Gerechtigkeit im täglichen Leben
Aber was bedeutet dieser Begriff für unser tägliches Leben eigentlich? Der Philosoph Avishai Margalit beschreibt das im Umgang der Institutionen mit seinen Bürgern so: „Eine Gesellschaft ist dann anständig, wenn deren Institutionen die Menschen nicht demütigen.“ Dies kennzeichnet für mich den übergeordneten Begriff von Gerechtigkeit. Anstand, Würde und Freiheit. Der Umgang des Staates mit seinen Bürgern. Gerechte Löhne, ausbalancierte Lasten, Bildungschancen, Meinungs und Pressefreiheit. Dazu der liberale Gedanke der freien Entfaltung eigener Lebensentwürfe.
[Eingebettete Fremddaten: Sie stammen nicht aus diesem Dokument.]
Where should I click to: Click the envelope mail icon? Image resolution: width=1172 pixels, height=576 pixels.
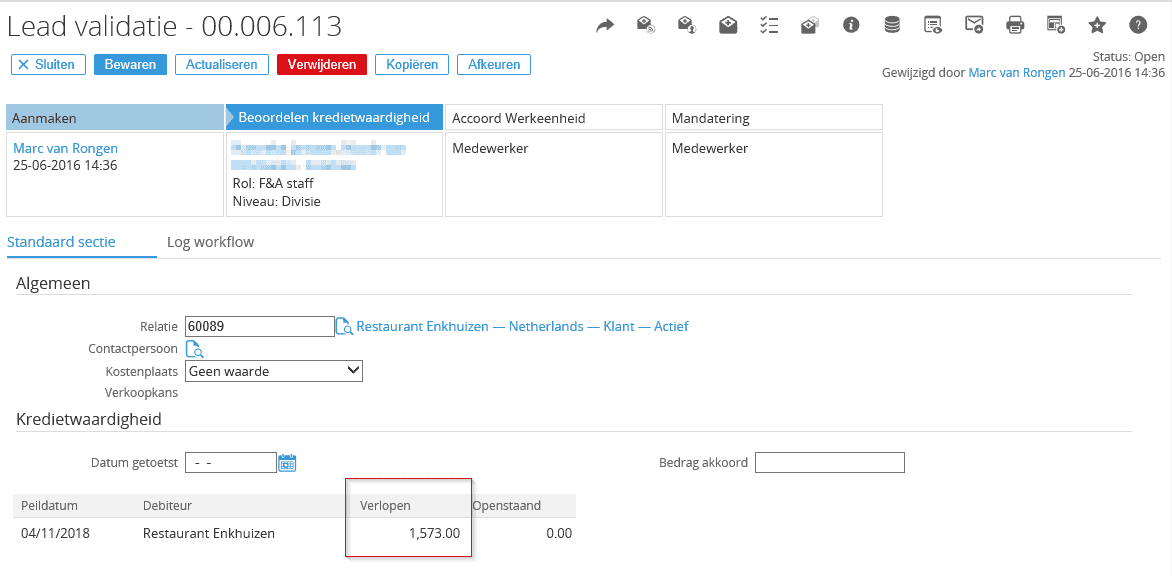974,26
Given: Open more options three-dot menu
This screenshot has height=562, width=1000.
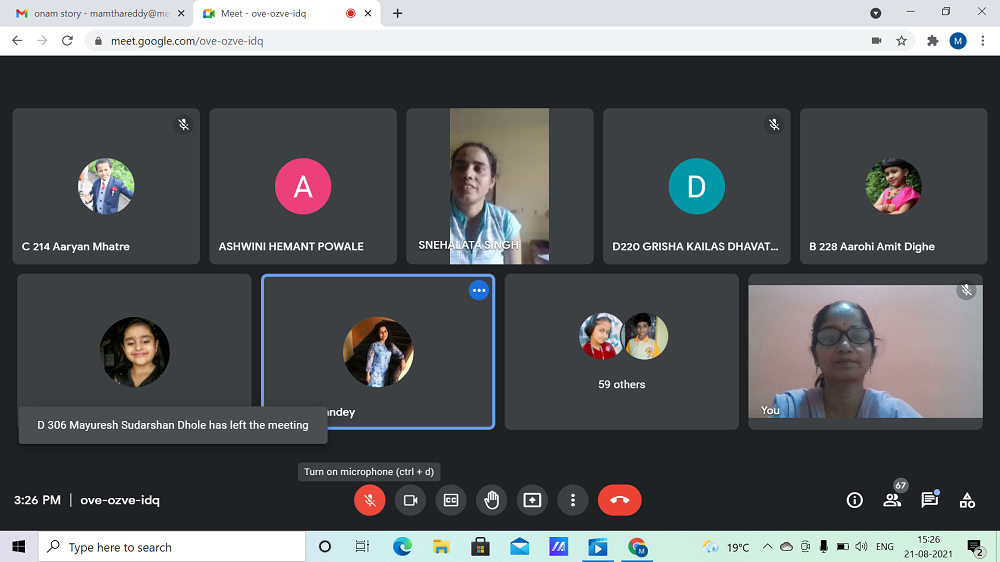Looking at the screenshot, I should coord(572,500).
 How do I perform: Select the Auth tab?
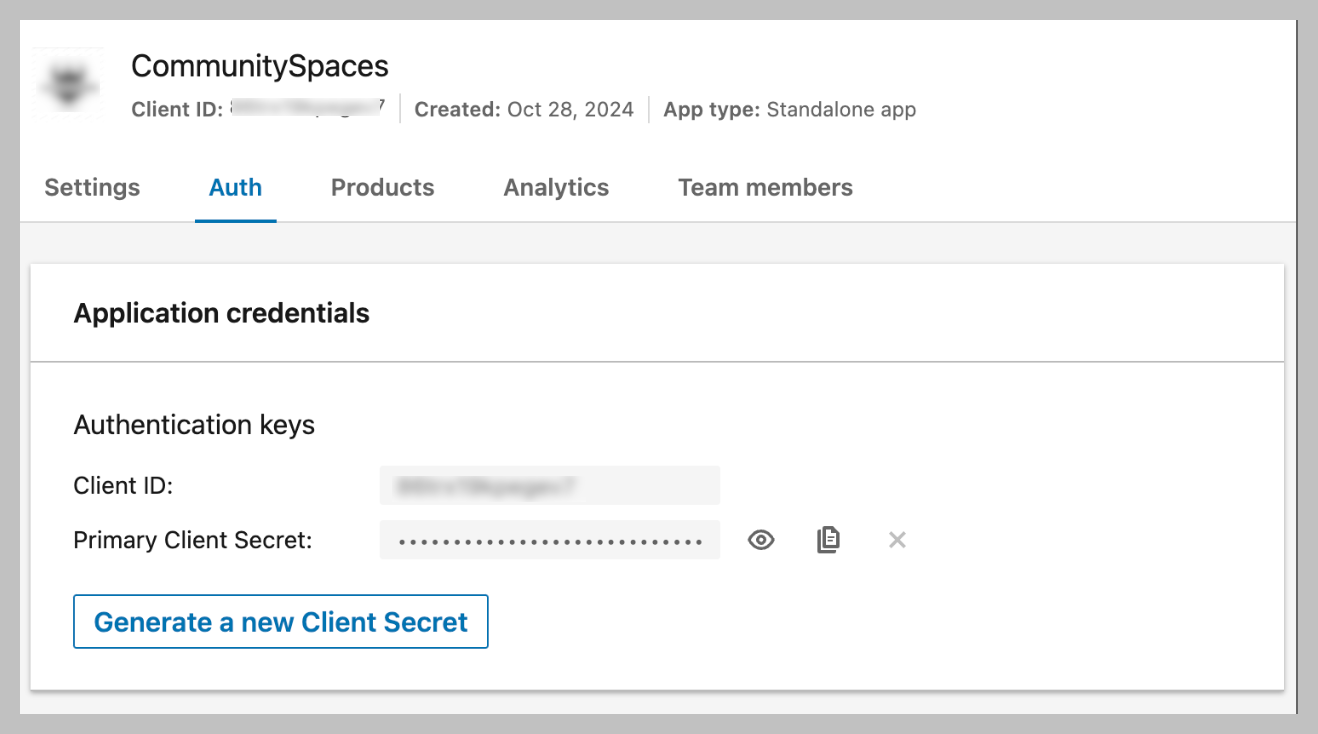click(x=235, y=188)
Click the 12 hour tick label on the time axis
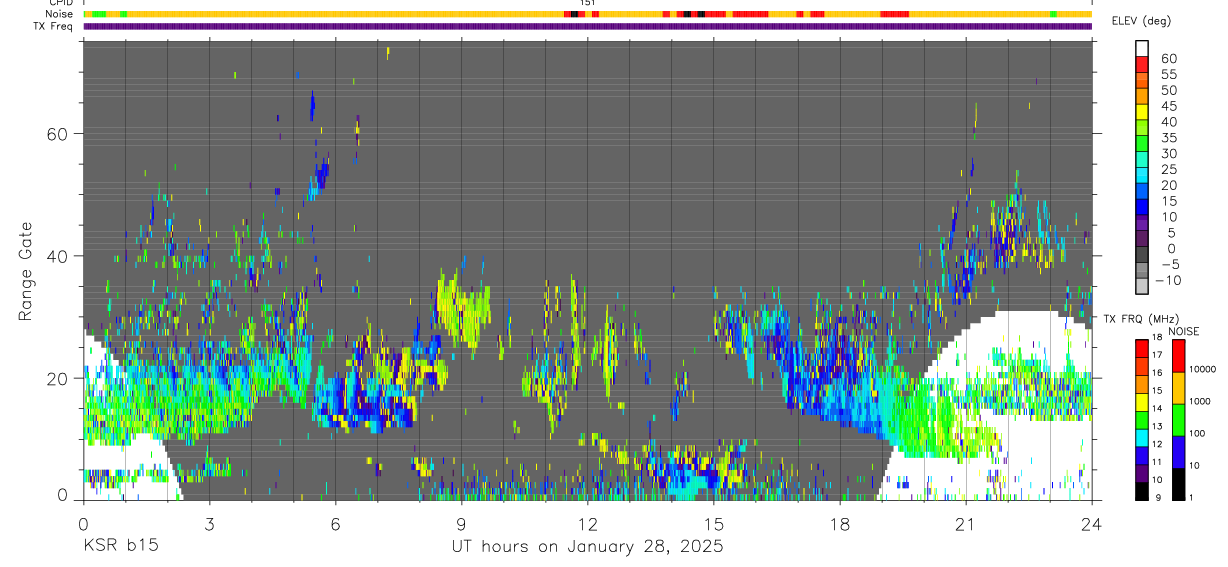This screenshot has height=567, width=1228. coord(588,524)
Der Weg zu mehr Gerechtigkeit
Die jetzige Krise wird all das in Frage stellen. Zu lange wurde der Begriff der Würde, des Anstands, der Gerechtigkeit und Freiheit von Politikern gekapert, die eine illiberale, autoritäre Gesellschaft wollen. Auf der anderen Seite klingt es bei jenen, deren Bewegung diese Begriffe über Jahrzehnte definiert hat, wie eine hohle, starre und ausgezerrte Phrase. Wenn wir endlich unsere Stimme wiederfinden und den langen Weg zu neu gewonnener Glaubwürdigkeit antreten, ist eine neue, freie und gerechtere Gesellschaft möglich. Dass es diese Stimme mehr denn je brauchen wird, ist völlig unbestritten.